5 Safety
This section describes safety outcomes from the published literature that the committee considered as part of the evidence about this procedure. For more detailed information on the evidence, see the interventional procedure overview.
5.1
Conversion to open surgery was needed in 5% (7/146) of patients in a case series of 146 patients treated by various combined endoscopic and laparoscopic approaches (including laparoscopic‑assisted endoscopic polypectomy [n=8], endoscopy‑assisted wedge resection [n=72], endoscopy‑assisted transluminal resection [n=40] and endoscopy‑assisted segmental resection [n=26]). The reasons for conversion to open surgery were 3 incidents of suspected malignant tumours, 1 bowel perforation, 2 difficult closures of the resection site and 1 incomplete resection of a polyp.
5.2
Conversion to a 'formal resection' was needed in 2% (4/176) of patients in a case series of 176 patients treated by laparoscopic‑monitored endoscopic polypectomy, because of failure of the combined approach: the authors did not state whether formal resection was performed laparoscopically or by open surgery.
5.3
Wound infections were observed in 10% (14/146) of patients in the case series of 146 patients treated by various combined endoscopic and laparoscopic approaches. In the same study, intra‑abdominal abscesses were reported in 3% (4/146) of patients: CT‑guided drainage of abscesses was needed in 3 patients and 1 patient needed reoperation.
5.4
Postoperative bleeding, which resolved with conservative treatment, was reported in 3% (1/30) of patients in a case series of 30 patients treated by laparoscopic‑assisted endoscopic polypectomy: details of treatment were not provided.
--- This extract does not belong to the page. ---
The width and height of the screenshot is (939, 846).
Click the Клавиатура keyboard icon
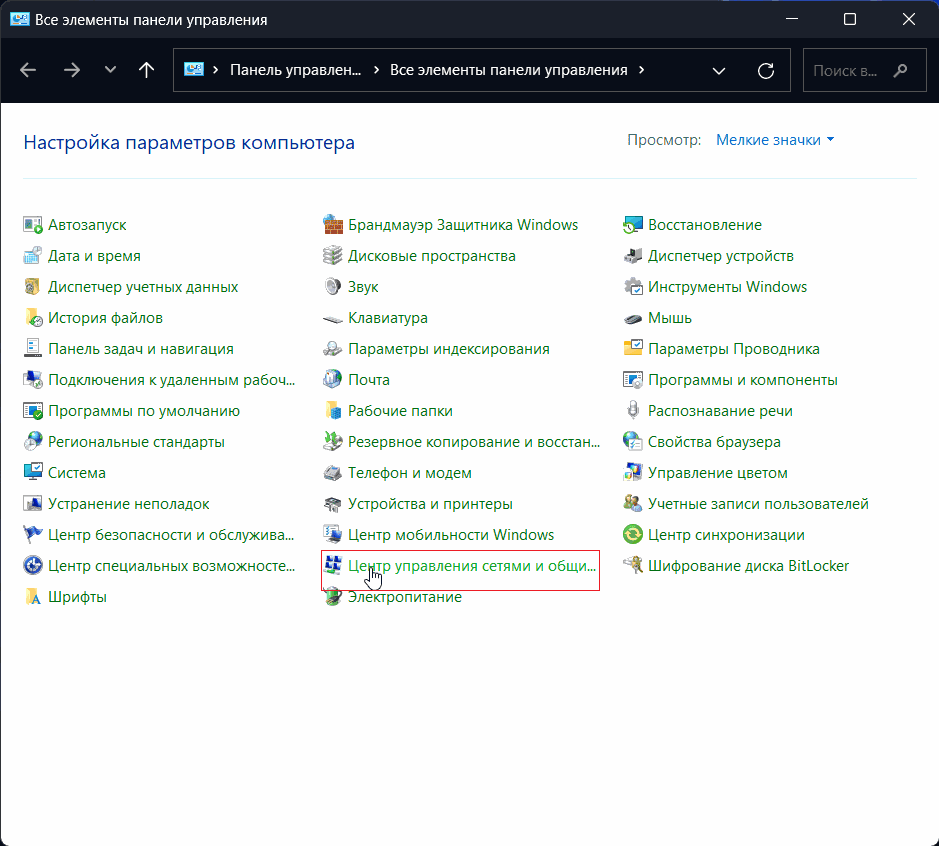click(x=333, y=318)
In the same study, urinary retention was observed in 7% (2/30) of patients.
5.5
Atelectasis was reported in 5% (9/176) of patients in a case series of 176 patients treated by laparoscopic‑monitored endoscopic polypectomy (time of occurrence not reported). In the same study, seroma was observed in 2% (3/176) of patients and ileus was observed in 2% (4/176) of patients.
5.6
Specialist advisers stated that inflammatory responses to tattoo ink in adjacent tissues, difficulty with laparoscopy because of gross colonic distension from colonoscopy and bleeding after polypectomy were anecdotal adverse events. Specialist advisers listed theoretical adverse events as incomplete resection, bleeding that may be difficult to control intraluminally, bowel perforation, anastomotic leak, faecal contamination, infection, missed malignancy, tumour spillage and loss of colonic circumference rendering simple closure difficult or impossible.